The Merriam-Webster Dictionary has added the term “fourth trimester” to describe the first months of a newborn’s life, which they say is “more fetus-like than baby-like.”
The addition was coined by pediatrician Dr. Harvey Karp who wrote a guide for new parents called, The Happiest Baby on the Block about 20 years ago.
In a press release about the new addition, the dictionary company wrote, “the fourth trimester is the first three to four months of a baby’s life after birth. The word ‘trimester’ implies that the baby is still a fetus…and that’s on purpose! A newborn’s brain and nervous system are not fully developed at birth, making them more fetus-like than baby-like.”

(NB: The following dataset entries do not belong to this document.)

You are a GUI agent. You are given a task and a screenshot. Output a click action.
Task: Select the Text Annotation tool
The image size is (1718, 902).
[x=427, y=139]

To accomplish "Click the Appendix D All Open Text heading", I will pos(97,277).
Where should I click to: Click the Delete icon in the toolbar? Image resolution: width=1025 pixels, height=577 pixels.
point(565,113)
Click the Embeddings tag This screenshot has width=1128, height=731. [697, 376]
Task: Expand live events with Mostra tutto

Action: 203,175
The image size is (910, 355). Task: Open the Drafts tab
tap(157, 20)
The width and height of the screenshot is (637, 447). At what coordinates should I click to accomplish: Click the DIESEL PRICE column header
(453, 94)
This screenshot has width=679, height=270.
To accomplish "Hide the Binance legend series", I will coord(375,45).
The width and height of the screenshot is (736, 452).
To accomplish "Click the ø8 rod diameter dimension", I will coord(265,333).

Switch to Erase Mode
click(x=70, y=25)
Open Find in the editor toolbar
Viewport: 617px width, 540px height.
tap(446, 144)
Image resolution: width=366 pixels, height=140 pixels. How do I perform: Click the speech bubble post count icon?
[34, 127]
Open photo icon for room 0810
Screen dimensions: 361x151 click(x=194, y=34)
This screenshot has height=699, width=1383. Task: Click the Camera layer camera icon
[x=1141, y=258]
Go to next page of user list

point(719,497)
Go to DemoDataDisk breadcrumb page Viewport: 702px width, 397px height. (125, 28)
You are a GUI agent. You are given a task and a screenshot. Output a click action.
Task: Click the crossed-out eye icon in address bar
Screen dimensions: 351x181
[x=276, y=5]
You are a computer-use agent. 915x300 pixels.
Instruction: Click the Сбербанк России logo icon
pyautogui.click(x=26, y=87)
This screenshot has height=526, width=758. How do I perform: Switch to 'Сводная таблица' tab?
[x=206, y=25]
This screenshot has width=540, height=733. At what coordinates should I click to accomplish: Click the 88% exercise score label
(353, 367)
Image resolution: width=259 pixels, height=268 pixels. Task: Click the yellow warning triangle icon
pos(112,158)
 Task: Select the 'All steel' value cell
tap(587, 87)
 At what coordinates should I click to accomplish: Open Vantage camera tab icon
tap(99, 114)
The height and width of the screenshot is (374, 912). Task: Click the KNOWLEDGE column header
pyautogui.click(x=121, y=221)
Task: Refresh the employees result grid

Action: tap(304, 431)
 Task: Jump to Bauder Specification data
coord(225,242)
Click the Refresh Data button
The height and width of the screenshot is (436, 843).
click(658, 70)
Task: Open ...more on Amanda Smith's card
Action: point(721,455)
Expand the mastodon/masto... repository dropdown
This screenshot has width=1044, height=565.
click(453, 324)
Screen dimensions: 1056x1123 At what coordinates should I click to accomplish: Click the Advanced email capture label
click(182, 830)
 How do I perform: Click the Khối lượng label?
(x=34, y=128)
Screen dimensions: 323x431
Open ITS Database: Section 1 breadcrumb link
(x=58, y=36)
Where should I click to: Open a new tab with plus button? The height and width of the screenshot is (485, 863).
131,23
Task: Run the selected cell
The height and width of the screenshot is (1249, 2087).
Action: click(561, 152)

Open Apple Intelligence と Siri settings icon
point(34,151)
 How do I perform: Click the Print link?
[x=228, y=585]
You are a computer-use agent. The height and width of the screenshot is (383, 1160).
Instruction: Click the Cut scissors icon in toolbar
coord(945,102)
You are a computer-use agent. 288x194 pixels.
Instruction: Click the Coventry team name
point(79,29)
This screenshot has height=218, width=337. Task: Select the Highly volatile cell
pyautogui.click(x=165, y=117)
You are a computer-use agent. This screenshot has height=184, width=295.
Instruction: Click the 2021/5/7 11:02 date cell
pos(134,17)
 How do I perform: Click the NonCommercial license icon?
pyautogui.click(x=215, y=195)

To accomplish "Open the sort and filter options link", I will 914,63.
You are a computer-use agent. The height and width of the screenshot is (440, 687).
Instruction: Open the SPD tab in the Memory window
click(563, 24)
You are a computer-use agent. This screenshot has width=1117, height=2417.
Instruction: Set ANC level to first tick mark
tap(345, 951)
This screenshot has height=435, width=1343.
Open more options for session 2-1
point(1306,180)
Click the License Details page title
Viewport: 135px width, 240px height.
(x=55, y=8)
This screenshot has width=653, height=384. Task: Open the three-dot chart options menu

“Dr. Karp first heard the term in the late 1970s when he was working on the child abuse team at UCLA. At that time, he saw so many babies come in who were severely injured—even killed—for the simple offense of crying. He became deeply curious about what medical doctors had not been able to figure out—the cause of colic (severe persistent crying seen among babies 1-4 months of age),” the press release explained.
“He found that, thanks to evolutionary changes, human babies are born about three months before they’re technically ‘ready.’ In fact, they had to be born three months early because a baby’s developing brain and skull have gotten so big by the end of the third trimester that they can barely safely fit through the birth canal.”
The dictionary recently caused a stir when they subtweeted about the Kyle Rittenhouse case.
“The term ‘crocodile tears’ (a superficial display of anguish) comes from a medieval belief that crocodiles shed tears of sadness when killing their prey,” the account tweeted.